Last wind turbine completed at Coopers Gap Wind Farm
AGL today announced Australia’s largest wind farm had passed a major milestone with the completion of construction of the final turbine at Coopers Gap in Queensland.
AGL Head of Construction Brian McEvoy said the final blade on the 123rd wind turbine was hoisted into place by crane and fitted to the turbine hub by the rigging crew last Friday.
“This is a significant milestone for everyone involved in the Coopers Gap Wind Farm project including the owner, the Powering Australian Renewables Fund,” Mr McEvoy said.
“It continues a process that began in early 2018 and which included transporting more than 1,200 components more than 300 kilometres from the Port of Brisbane over a mountain range to the Darling Downs site, where the giant turbines were assembled and erected.
“The scale of the achievement is underlined by the fact that each of the blades are more than 60 metres long, the nacelle housing the generating parts weighed 90 tonnes, and they were lifted more than 100 metres into the air hundreds of times to be fitted.

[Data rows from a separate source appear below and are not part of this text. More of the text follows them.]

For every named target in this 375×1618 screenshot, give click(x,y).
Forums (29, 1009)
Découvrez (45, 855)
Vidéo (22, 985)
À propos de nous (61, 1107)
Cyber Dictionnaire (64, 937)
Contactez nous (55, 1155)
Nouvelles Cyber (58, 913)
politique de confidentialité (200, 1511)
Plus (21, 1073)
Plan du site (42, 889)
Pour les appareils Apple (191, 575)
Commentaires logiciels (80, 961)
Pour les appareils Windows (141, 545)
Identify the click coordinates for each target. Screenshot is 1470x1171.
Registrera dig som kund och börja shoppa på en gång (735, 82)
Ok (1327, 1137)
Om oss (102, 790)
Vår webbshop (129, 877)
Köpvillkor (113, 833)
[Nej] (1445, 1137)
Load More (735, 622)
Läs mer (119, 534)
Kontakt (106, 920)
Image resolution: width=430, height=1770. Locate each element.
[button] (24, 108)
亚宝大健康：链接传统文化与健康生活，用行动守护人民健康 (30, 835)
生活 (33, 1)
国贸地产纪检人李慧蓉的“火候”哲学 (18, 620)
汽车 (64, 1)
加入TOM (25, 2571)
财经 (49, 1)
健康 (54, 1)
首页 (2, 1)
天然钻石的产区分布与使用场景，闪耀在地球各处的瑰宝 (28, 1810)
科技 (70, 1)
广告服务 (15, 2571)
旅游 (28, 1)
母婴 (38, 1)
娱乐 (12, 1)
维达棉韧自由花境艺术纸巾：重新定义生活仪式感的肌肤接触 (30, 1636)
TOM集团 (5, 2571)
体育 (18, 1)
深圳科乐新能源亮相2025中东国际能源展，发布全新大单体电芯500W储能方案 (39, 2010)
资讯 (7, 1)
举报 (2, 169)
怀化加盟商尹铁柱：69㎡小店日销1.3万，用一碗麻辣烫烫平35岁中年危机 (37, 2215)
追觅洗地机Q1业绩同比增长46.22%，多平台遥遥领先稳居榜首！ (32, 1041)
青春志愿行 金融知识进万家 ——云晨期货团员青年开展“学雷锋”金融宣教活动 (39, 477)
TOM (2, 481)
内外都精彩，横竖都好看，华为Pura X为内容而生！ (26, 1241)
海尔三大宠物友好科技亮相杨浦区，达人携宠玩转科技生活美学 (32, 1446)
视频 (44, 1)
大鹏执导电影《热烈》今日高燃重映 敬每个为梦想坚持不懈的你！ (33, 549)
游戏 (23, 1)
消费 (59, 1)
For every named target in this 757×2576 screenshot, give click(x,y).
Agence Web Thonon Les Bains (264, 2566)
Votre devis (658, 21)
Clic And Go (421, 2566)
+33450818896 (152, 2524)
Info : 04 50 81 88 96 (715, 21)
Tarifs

“About 200 people from the GE – Catcon consortium worked on site at the peak of construction work but this will wind down to about 20 once operations begin.”
Mr McEvoy said 96 of the 123 turbines had been commissioned and 182 megawatts of power was being generated into the National Electricity Market as the wind farm gradually ramped up to full capacity of 453 megawatts, which is enough renewable energy to power 264,000 average Australian homes.
He said the $850 million project was expected to be completed in the second half of 2020.
“We could not have got to this point without the strong support from all of our key stakeholders including the Queensland Government, the Western Downs and South Burnett regional councils, local landowners, the Australian Energy Market Operator and Powerlink Queensland,” Mr McEvoy said.
“It’s satisfying to reach this important milestone knowing we’ve done it safely and by supporting the community in which we are located by focusing much of our spending on local businesses and contractors.”